## Directions
Retype, exactly as written, every line from the one containing "Click the play icon on Test on 10 Rows" through the last line of the records below, both included; skip the pictures.

## Available data

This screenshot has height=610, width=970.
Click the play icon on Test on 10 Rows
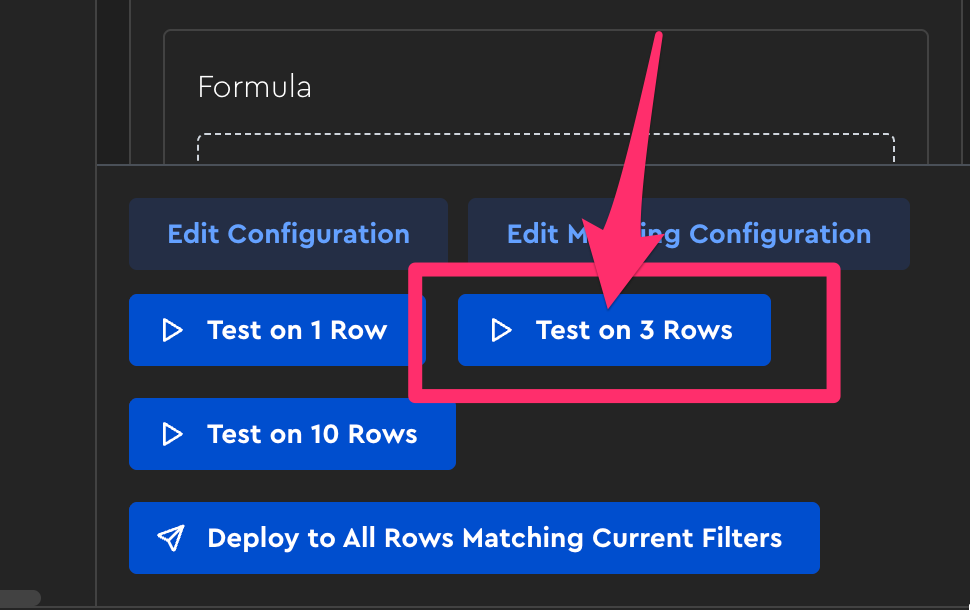(173, 434)
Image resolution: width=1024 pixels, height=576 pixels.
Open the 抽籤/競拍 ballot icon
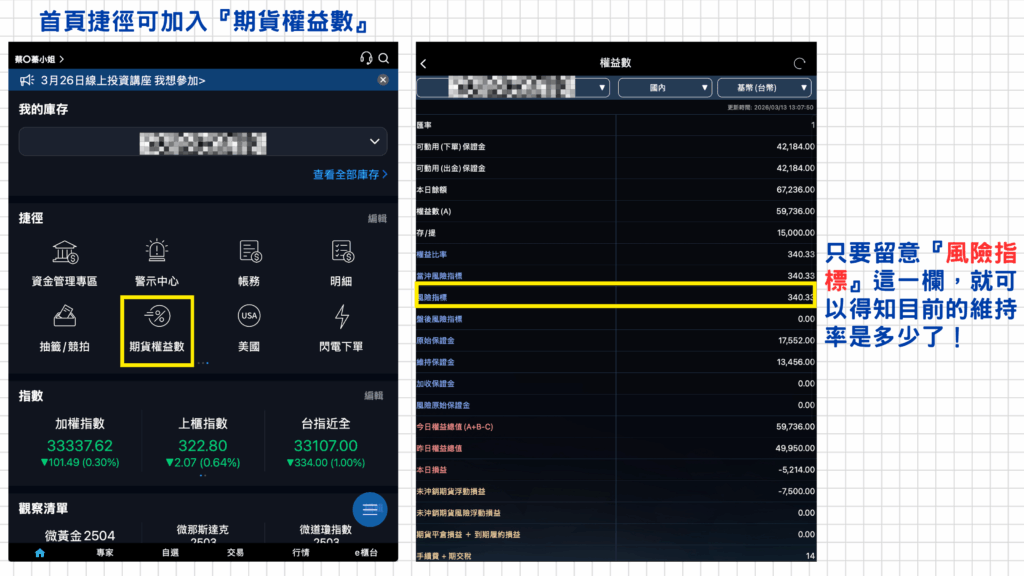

## Task response
Click the play icon on Test on 10 Rows
(173, 434)
Image resolution: width=1024 pixels, height=576 pixels.
Open the 抽籤/競拍 ballot icon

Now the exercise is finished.